[[ DATA FOR ANALYSIS, beginning ]]

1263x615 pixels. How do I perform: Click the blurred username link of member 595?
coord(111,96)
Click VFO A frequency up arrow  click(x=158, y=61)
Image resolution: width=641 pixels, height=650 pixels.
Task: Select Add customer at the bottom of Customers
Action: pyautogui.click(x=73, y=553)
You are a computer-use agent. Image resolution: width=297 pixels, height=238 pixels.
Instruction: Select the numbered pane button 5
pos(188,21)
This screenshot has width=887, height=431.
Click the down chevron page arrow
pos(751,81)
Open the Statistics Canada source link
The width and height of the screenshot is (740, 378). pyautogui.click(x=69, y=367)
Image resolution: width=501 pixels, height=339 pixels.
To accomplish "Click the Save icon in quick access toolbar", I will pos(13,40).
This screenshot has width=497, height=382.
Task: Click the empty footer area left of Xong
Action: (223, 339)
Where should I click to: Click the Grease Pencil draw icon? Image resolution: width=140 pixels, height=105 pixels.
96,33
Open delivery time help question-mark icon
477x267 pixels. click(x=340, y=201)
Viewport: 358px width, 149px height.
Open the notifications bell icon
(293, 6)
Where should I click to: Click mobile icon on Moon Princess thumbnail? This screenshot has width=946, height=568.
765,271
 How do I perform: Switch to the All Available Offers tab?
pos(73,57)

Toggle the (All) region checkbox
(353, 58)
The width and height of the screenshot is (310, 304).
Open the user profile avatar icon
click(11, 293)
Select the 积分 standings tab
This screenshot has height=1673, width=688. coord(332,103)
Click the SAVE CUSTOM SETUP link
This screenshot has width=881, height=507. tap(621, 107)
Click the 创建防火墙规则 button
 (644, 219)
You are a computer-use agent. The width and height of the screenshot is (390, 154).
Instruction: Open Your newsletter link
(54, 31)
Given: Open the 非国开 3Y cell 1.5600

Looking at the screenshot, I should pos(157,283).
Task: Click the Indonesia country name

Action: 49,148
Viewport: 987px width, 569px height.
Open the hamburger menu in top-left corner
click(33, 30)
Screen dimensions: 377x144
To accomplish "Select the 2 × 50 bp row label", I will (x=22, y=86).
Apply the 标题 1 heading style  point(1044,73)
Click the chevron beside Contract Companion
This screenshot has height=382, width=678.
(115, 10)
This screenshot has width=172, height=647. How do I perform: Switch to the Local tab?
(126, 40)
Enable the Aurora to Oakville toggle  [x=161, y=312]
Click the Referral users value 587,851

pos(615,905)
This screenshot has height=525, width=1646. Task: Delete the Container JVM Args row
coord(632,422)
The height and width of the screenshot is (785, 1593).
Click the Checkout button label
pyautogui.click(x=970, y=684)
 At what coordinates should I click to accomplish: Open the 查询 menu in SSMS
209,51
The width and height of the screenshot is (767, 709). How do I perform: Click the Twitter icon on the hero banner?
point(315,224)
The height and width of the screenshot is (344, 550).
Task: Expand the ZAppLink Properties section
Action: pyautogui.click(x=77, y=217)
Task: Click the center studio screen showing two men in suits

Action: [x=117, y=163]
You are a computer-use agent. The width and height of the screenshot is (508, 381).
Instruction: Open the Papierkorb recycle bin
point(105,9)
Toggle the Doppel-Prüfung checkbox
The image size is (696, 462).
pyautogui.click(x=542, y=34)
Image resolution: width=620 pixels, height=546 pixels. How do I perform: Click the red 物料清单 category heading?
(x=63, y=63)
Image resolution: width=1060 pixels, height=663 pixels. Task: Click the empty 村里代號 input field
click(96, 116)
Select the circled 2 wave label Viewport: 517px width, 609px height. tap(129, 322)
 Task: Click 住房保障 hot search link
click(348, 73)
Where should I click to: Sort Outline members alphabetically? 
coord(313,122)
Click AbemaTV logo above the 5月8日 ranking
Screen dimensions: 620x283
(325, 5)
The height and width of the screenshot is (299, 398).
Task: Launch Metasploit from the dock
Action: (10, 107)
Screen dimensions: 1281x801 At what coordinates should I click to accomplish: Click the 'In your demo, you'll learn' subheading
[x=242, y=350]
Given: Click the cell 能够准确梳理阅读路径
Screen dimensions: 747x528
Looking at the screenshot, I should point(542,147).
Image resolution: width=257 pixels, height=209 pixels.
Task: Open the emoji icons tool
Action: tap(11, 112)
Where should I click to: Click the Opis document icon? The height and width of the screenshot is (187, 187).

[[ DATA FOR ANALYSIS, end ]]

* [WHAT YOU NEED TO DO] Working from the entries above, return all lines that contain "computer".

* [OUTPUT]
You are a computer-use agent. Image resolution: width=297 pixels, height=238 pixels.
You are a computer-use agent. The width and height of the screenshot is (390, 154).
You are a computer-use agent. The width and height of the screenshot is (508, 381).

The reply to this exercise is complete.